The analysis of microscopic fungi collection created at theDurmishidze Institute of Biochemistry and Biotechnology revealed 107 strains assimilating 2,4,6-TNT (2,4,6-trinitrotoluene) belonging to the different fungal genera. The strains have been isolated from the polluted areas adjacent to the military grounds and industrial waste waters. It has been shown TNT is degraded most actively by strains belonging to the following genera: Trichoderma, Aspergillus, Mucor and Trichoderma. Optimal cultivation conditions for highly active strains -the destructors of TNT have been revealed. It has been established that the carbon skeleton of TNT being utilized by the mentioned strains undergoes biotransformation. The existence of radioactive intermediates of biotransformation, organic acids (70-90%) and amino acids (10-30%) have been detected in liquid culture. Radioactive label of 1-14C-TNT is mostly found in fumaric acid, which is known as one of the main products of benzene biotransformation and further conversion into succinic acid. Remediation level of TNT-contaminated red and black soils treated by the most active strains Aspergillus nigerN2-2 and Mucor sp. T1-1 have been studied under laboratory and field conditions. Cultivation of the above mentioned strains under laboratory conditions in sterile, black and red soils for 30 days at 30°C allowed decreasing the content of TNT in black soil to the residual, and in red soil - to 15%; cultivation of Aspergillus niger N2-2 decreased the amount of TNT in black soil to 11 and in red soil - to 21%. Under field conditions, TNT degradation level in contaminated soils by naturally existing micro flora during 100 days was equal to 40-50%, and in the case of additional introduction of both fungal strains, TNT-destructors reached 80%.

Introduction

Nitroaromatic, polycyclic and polychlorinated compounds of dibenzo-dioxin group are characterized by high and long-term toxicity (1). TNT (2,4,6-trinitrotoluene),an explosive listed in all countries military arsenal, belongs to nitro aromatic compounds and has clearly defined toxic effects on all biological objects and prolonged stability under natural conditions; penetrates into the human organism via gastrointestinal tract, skin and lungs and accumulates in the liver, kidneys and adipose tissues (2). TNT belongs to carcinogenic toxicants. Due to low water solubility, TNT occurs in soil mainly in the form of crystals and is washed gradually into ground waters. To create the strategy of low water solubility compounds elimination from the soil first of all dioxins having extremely low water solubility and high sorption properties should be mentioned. Compounds similar to dioxins are not capable to migrate vertically even in sandy soils; however, according to many years’ investigations, it has been established that dioxins are able to penetrate into the certain layers and maintain toxicity of soil for a rather long time (3, 4).
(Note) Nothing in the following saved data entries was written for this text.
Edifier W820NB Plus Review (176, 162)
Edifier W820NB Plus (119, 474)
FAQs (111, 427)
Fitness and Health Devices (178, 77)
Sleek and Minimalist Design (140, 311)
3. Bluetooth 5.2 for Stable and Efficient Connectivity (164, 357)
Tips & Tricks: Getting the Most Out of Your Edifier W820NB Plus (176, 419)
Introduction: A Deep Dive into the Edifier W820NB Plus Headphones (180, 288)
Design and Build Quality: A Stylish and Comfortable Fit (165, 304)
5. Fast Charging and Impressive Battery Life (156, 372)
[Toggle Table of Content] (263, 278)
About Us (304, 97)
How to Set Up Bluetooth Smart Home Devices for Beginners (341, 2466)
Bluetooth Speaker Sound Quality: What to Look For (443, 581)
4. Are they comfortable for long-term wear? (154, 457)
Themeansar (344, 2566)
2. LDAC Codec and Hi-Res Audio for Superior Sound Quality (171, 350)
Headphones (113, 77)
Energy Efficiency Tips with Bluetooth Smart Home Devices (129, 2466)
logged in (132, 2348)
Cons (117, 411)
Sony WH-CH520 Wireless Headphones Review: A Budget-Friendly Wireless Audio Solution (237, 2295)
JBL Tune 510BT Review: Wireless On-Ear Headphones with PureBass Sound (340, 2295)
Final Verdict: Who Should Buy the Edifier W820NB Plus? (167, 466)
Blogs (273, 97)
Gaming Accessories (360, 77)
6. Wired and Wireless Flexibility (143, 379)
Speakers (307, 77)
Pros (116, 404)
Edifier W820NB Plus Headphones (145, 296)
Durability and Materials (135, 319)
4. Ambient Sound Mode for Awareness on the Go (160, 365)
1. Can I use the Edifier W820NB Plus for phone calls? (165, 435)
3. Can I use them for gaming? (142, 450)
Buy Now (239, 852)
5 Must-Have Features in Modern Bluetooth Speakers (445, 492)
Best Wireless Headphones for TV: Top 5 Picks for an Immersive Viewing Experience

Microorganisms are considered to play an important role in cleaning of soils and waters contaminated with organic toxicants. Unlike non-biological technologies of environmental cleaning, bioremediation is recognized as a cost-effective and comprehensive technology. By applying this method, maximal cleaning and long-term protection of the environment without breach of ecological balance can be achieved.

Nowadays, strains-destructors of organic toxicants mainly belonging to bacteria and basidial fungi (white-rot fungi) have been studied (5, 6). In comparison with other taxonomic groups of microorganisms, the detoxification potential of microscopic fungi is investigated in a less extent; however, according to the data of last decade, representatives of some genera of microscopic fungi, in particular, zygo- and deuteromycetes also displayed an ability to decompose 2,4,6-TNT and other toxic compounds and mineralize them (7).

The production and use of TNT for military purpose has led to its wide distribution. Being one of the most toxic explosives TNT is classified as a carcinogenic substance of group C. Microbial transformation of TNT begins with reduction of one of the nitro groups. The goal of the present work is the revelation of potential of some microscopic fungal strains to assimilate TNT and on the base of these data creation of ecobiotechnology for their application in remediation of soils polluted by TNT.

Materials and Methods

For the selection of microscopic fungi strains-destructors of 2,4,6-TNT, from the collection of microscopic fungi representativesof the following genera: Aspergillus, Penicillium, Mucor, Fusarium, Trichoderma, Rhizopus, Botrytis, Altenaria, Cladosporium and Trichothecium, isolated from different polluted regions and available at the Durmishidze Institute of Biochemistry and Biotechnology of Agricultural University of Georgia have been used. To evaluate the degradation potential of the above mentioned genera, previously chosen cultures have been studied (8, 9).

After primary isolation of microflora from the soils and their purification, strains were identified according to the manuals of microscopic fungi (10, 11, 12).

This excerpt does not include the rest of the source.